**EXERCISE AIM**
Where the entries below show "Where should I", begin there and print that line and all following lines exactly, through the last, omitting pictures.

(Stored data entries)
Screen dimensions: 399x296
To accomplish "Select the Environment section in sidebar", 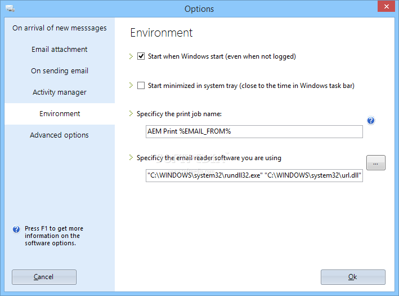I will (60, 114).
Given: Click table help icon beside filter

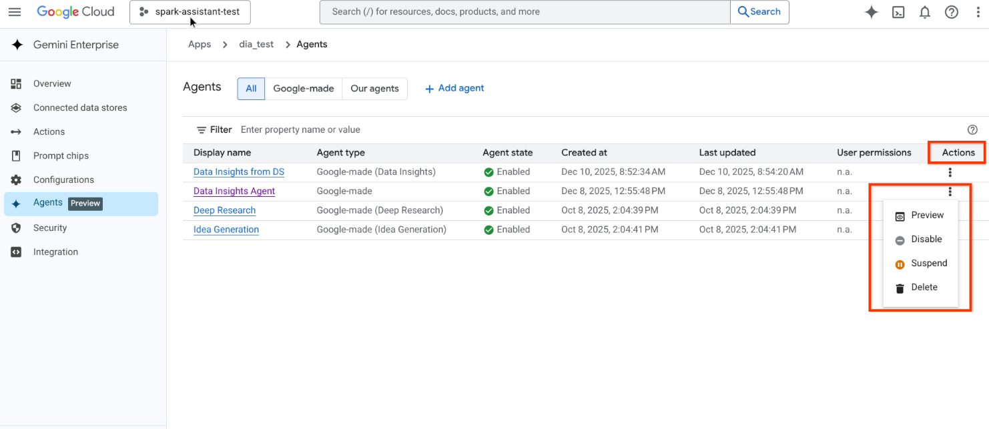Looking at the screenshot, I should [972, 130].
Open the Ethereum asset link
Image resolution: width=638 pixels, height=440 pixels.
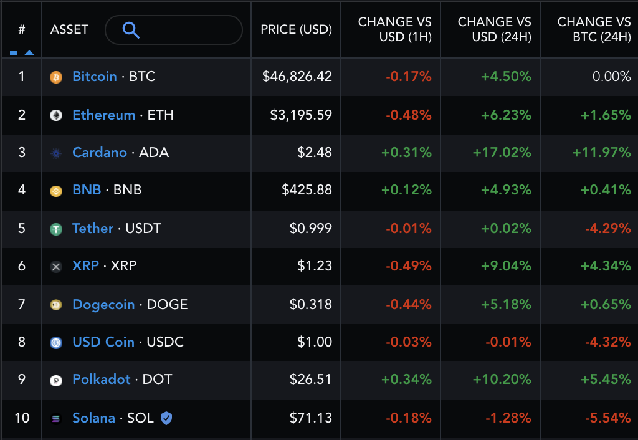coord(103,115)
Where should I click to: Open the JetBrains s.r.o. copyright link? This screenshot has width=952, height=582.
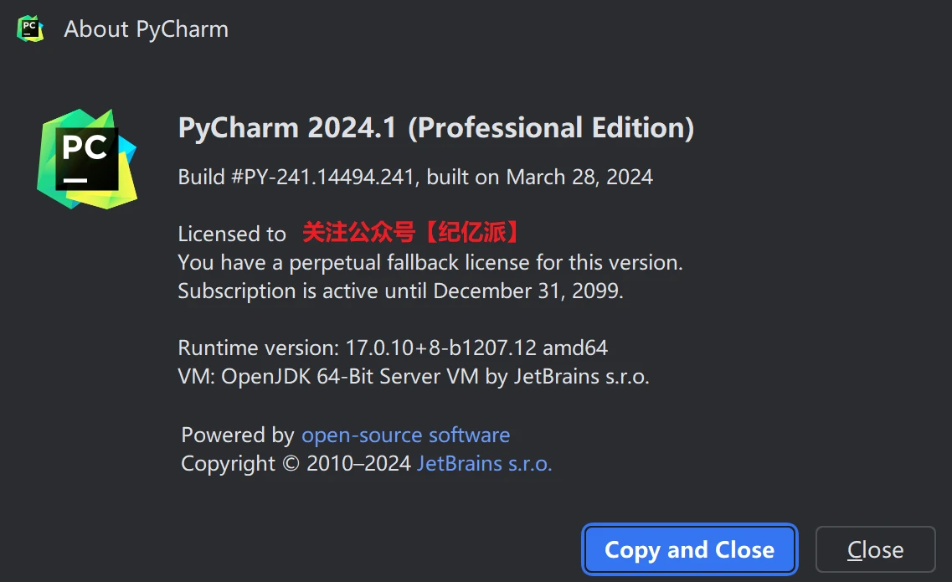pyautogui.click(x=484, y=464)
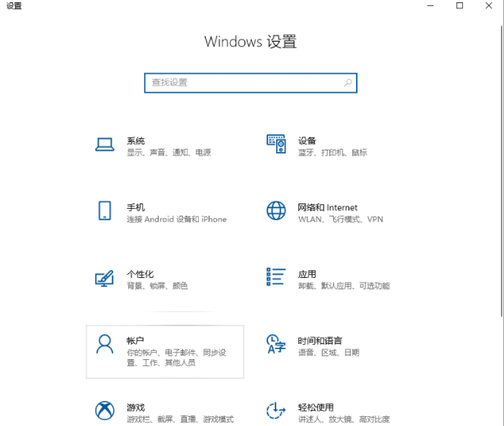Image resolution: width=504 pixels, height=426 pixels.
Task: Click the 帐户 person icon
Action: [x=105, y=344]
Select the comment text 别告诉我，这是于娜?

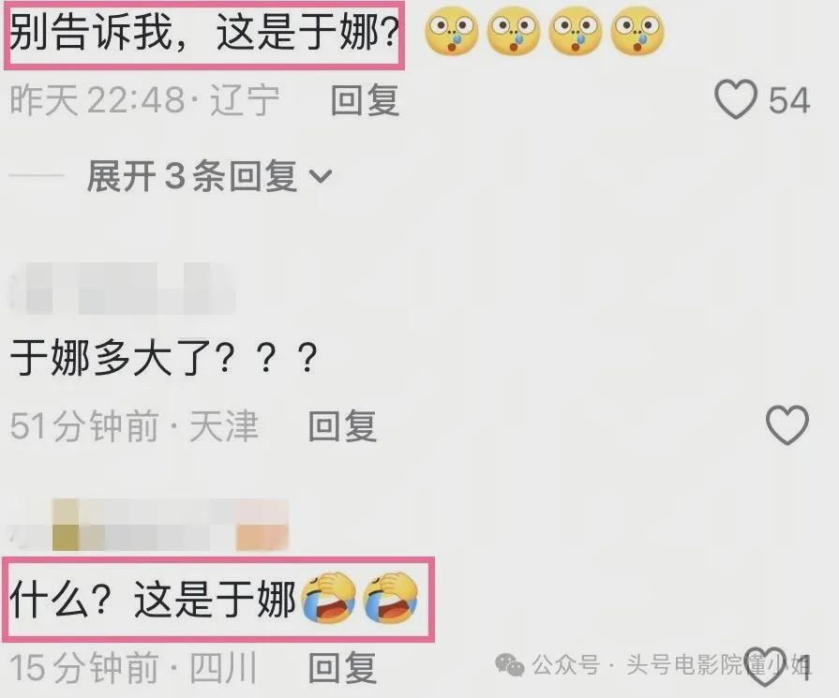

**WRITTEN RESPONSE**
Where should I click to: Open the JetBrains s.r.o. copyright link? This screenshot has width=952, height=582.
pyautogui.click(x=484, y=464)
Image resolution: width=504 pixels, height=426 pixels.
Task: Click the 帐户 person icon
Action: [x=105, y=344]
Select the comment text 别告诉我，这是于娜?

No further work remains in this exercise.